----- Records for this task -----
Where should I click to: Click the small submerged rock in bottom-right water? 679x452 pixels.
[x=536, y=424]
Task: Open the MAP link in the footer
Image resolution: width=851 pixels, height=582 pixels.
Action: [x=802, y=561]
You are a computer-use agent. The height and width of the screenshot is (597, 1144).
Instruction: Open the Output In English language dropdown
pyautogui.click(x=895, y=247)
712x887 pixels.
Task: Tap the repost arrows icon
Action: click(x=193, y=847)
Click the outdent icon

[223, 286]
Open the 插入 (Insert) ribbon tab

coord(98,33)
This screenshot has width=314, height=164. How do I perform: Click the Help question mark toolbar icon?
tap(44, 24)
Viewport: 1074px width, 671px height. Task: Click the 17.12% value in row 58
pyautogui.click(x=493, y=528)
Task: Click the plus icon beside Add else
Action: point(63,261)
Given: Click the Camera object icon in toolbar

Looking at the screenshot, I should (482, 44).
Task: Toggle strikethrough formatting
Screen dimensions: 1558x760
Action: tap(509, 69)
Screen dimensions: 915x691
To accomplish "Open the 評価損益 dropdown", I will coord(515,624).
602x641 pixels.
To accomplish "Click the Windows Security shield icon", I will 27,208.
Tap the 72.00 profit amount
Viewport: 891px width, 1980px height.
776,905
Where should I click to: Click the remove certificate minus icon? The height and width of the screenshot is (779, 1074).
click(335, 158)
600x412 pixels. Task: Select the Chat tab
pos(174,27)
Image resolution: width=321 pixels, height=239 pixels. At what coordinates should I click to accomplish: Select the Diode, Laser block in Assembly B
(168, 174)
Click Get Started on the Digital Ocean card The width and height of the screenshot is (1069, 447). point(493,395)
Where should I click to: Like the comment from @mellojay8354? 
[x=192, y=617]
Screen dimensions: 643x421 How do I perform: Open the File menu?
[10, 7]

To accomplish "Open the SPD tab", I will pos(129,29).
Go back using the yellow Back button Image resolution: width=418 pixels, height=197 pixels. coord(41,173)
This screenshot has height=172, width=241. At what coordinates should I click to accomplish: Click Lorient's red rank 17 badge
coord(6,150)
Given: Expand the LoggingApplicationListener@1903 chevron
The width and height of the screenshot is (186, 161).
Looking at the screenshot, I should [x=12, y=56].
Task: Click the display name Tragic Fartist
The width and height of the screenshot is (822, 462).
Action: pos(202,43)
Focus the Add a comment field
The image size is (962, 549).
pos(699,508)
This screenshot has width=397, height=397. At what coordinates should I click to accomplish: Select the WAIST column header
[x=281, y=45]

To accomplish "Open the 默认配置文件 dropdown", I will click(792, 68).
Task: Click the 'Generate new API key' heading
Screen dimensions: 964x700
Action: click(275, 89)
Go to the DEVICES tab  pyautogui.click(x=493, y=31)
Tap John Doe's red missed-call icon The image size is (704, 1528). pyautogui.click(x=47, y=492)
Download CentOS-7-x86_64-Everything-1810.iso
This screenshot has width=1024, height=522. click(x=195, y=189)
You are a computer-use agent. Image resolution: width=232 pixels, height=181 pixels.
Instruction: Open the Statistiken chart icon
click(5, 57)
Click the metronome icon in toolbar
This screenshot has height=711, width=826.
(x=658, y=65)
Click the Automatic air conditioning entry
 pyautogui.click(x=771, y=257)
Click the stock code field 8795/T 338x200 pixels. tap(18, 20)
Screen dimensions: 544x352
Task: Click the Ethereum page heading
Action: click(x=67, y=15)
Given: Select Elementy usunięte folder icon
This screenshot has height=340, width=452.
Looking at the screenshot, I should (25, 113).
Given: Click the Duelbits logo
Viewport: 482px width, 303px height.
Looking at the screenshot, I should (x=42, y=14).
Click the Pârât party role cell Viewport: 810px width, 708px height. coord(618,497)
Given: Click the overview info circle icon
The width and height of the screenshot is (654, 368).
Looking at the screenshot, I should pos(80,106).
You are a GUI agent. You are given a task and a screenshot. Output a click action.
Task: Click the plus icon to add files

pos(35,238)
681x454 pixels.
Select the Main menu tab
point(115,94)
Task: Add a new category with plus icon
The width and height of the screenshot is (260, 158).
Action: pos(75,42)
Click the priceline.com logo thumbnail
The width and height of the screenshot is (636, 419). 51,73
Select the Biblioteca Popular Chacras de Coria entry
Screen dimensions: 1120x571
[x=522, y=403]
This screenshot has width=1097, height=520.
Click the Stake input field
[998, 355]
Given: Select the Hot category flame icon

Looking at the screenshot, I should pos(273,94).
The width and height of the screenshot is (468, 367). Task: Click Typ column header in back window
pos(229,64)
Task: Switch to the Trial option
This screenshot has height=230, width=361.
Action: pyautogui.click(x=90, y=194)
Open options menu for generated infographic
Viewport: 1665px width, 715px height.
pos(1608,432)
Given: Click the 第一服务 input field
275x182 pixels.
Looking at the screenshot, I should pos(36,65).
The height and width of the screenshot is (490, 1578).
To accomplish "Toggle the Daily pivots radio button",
-----
_Exercise:_ Please reproduce all of the records above line for line, without changing anything.

_Reply:_
Where should I click to: Click the small submerged rock in bottom-right water? 679x452 pixels.
[x=536, y=424]
Task: Open the MAP link in the footer
Image resolution: width=851 pixels, height=582 pixels.
Action: [x=802, y=561]
You are a computer-use agent. The height and width of the screenshot is (597, 1144).
Instruction: Open the Output In English language dropdown
pyautogui.click(x=895, y=247)
712x887 pixels.
Task: Tap the repost arrows icon
Action: click(x=193, y=847)
Click the outdent icon

[223, 286]
Open the 插入 (Insert) ribbon tab

coord(98,33)
This screenshot has width=314, height=164. How do I perform: Click the Help question mark toolbar icon?
tap(44, 24)
Viewport: 1074px width, 671px height. Task: Click the 17.12% value in row 58
pyautogui.click(x=493, y=528)
Task: Click the plus icon beside Add else
Action: point(63,261)
Given: Click the Camera object icon in toolbar

Looking at the screenshot, I should (482, 44).
Task: Toggle strikethrough formatting
Screen dimensions: 1558x760
Action: tap(509, 69)
Screen dimensions: 915x691
To accomplish "Open the 評価損益 dropdown", I will coord(515,624).
602x641 pixels.
To accomplish "Click the Windows Security shield icon", I will 27,208.
Tap the 72.00 profit amount
Viewport: 891px width, 1980px height.
776,905
Where should I click to: Click the remove certificate minus icon? The height and width of the screenshot is (779, 1074).
click(335, 158)
600x412 pixels. Task: Select the Chat tab
pos(174,27)
Image resolution: width=321 pixels, height=239 pixels. At what coordinates should I click to accomplish: Select the Diode, Laser block in Assembly B
(168, 174)
Click Get Started on the Digital Ocean card The width and height of the screenshot is (1069, 447). point(493,395)
Where should I click to: Like the comment from @mellojay8354? 
[x=192, y=617]
Screen dimensions: 643x421 How do I perform: Open the File menu?
[10, 7]

To accomplish "Open the SPD tab", I will pos(129,29).
Go back using the yellow Back button Image resolution: width=418 pixels, height=197 pixels. coord(41,173)
This screenshot has height=172, width=241. At what coordinates should I click to accomplish: Click Lorient's red rank 17 badge
coord(6,150)
Given: Expand the LoggingApplicationListener@1903 chevron
The width and height of the screenshot is (186, 161).
Looking at the screenshot, I should [x=12, y=56].
Task: Click the display name Tragic Fartist
The width and height of the screenshot is (822, 462).
Action: pos(202,43)
Focus the Add a comment field
The image size is (962, 549).
pos(699,508)
This screenshot has width=397, height=397. At what coordinates should I click to accomplish: Select the WAIST column header
[x=281, y=45]

To accomplish "Open the 默认配置文件 dropdown", I will click(792, 68).
Task: Click the 'Generate new API key' heading
Screen dimensions: 964x700
Action: click(275, 89)
Go to the DEVICES tab  pyautogui.click(x=493, y=31)
Tap John Doe's red missed-call icon The image size is (704, 1528). pyautogui.click(x=47, y=492)
Download CentOS-7-x86_64-Everything-1810.iso
This screenshot has width=1024, height=522. click(x=195, y=189)
You are a computer-use agent. Image resolution: width=232 pixels, height=181 pixels.
Instruction: Open the Statistiken chart icon
click(5, 57)
Click the metronome icon in toolbar
This screenshot has height=711, width=826.
(x=658, y=65)
Click the Automatic air conditioning entry
 pyautogui.click(x=771, y=257)
Click the stock code field 8795/T 338x200 pixels. tap(18, 20)
Screen dimensions: 544x352
Task: Click the Ethereum page heading
Action: click(x=67, y=15)
Given: Select Elementy usunięte folder icon
This screenshot has height=340, width=452.
Looking at the screenshot, I should (25, 113).
Given: Click the Duelbits logo
Viewport: 482px width, 303px height.
Looking at the screenshot, I should (x=42, y=14).
Click the Pârât party role cell Viewport: 810px width, 708px height. coord(618,497)
Given: Click the overview info circle icon
The width and height of the screenshot is (654, 368).
Looking at the screenshot, I should pos(80,106).
You are a GUI agent. You are given a task and a screenshot. Output a click action.
Task: Click the plus icon to add files

pos(35,238)
681x454 pixels.
Select the Main menu tab
point(115,94)
Task: Add a new category with plus icon
The width and height of the screenshot is (260, 158).
Action: pos(75,42)
Click the priceline.com logo thumbnail
The width and height of the screenshot is (636, 419). 51,73
Select the Biblioteca Popular Chacras de Coria entry
Screen dimensions: 1120x571
[x=522, y=403]
This screenshot has width=1097, height=520.
Click the Stake input field
[998, 355]
Given: Select the Hot category flame icon

Looking at the screenshot, I should pos(273,94).
The width and height of the screenshot is (468, 367). Task: Click Typ column header in back window
pos(229,64)
Task: Switch to the Trial option
This screenshot has height=230, width=361.
Action: pyautogui.click(x=90, y=194)
Open options menu for generated infographic
Viewport: 1665px width, 715px height.
pos(1608,432)
Given: Click the 第一服务 input field
275x182 pixels.
Looking at the screenshot, I should pos(36,65).
The height and width of the screenshot is (490, 1578).
To accomplish "Toggle the Daily pivots radio button",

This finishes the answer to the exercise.